Every step pushed the Troll towards a most welcomed reprieve. Each inch she covered was one towards potential
salvation and away from certain damnation. The unusual quiet of the barge announced its spurious demise. Memories
of recent months danced as broken fragments of shattered glass that all perfectly linked like a puzzle made of
grainy television displays. Her mind spasmed with predictable regularity as determined attempts tried to clean
the drug induced hazy red filter that covered every single image.

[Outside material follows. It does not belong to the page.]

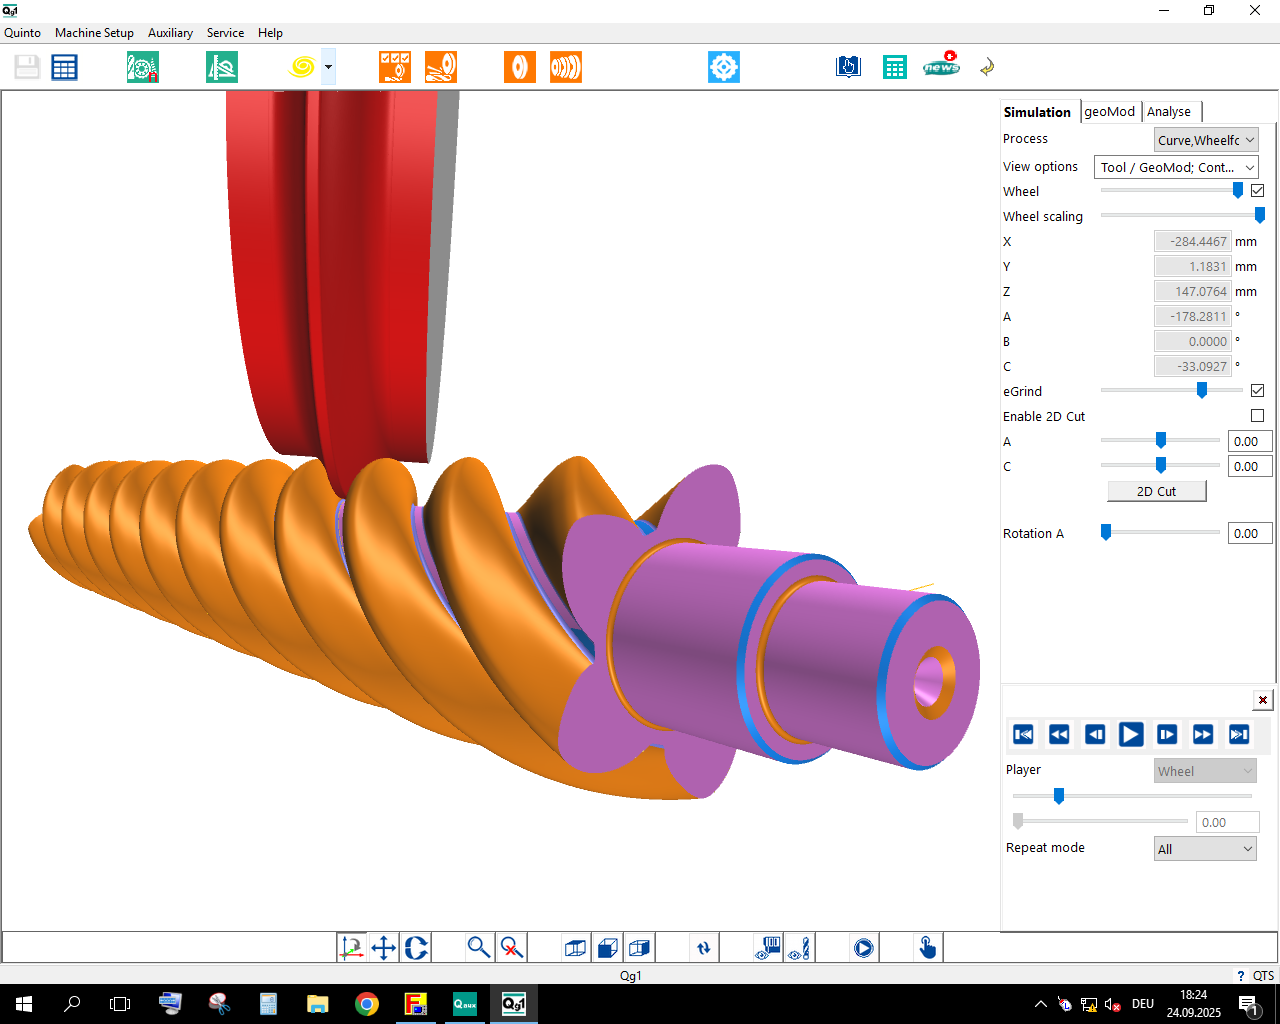Enable the 2D Cut checkbox
The image size is (1280, 1024).
tap(1257, 416)
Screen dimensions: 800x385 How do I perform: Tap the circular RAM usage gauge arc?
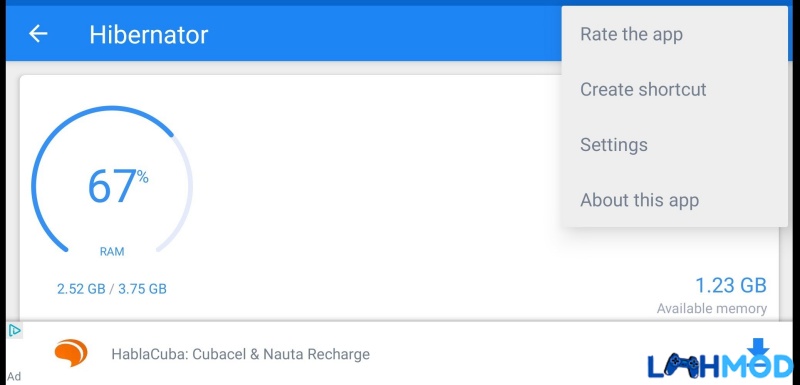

The frenzied cheering of the crowd bounced around her scantily contemplative mind. The assembly roared at the
sickening sounds and gruesome visuals of a limb being torn. Bones snapped, blood vessels popped like overextended
rubber bands, muscles twisted and tore as if they were organic paper filled with liters of life blood. A particular
display remained vivid in her subconscious. A ruptured leg was transformed into a substitute bat as she beat her
opponent's face into a canvased bloody paste.
That brutal demonstration granted her the usual rewards: Manipulated emotions fueled by injected stimulants and
adrenaline, and another day of life secured. Her innate eyes returned her to reality. The vibrant lights that once
littered the barge were now broken, pieces scattered over the corpse ridden ground. Walls previously strewn with
plastered fliers for brawling events, betting and related entertainment had been ripped and crumpled, hanging to the
steel like decrepit bandages. Underneath were beehives of bullet holes and lashings of scratches and punctures.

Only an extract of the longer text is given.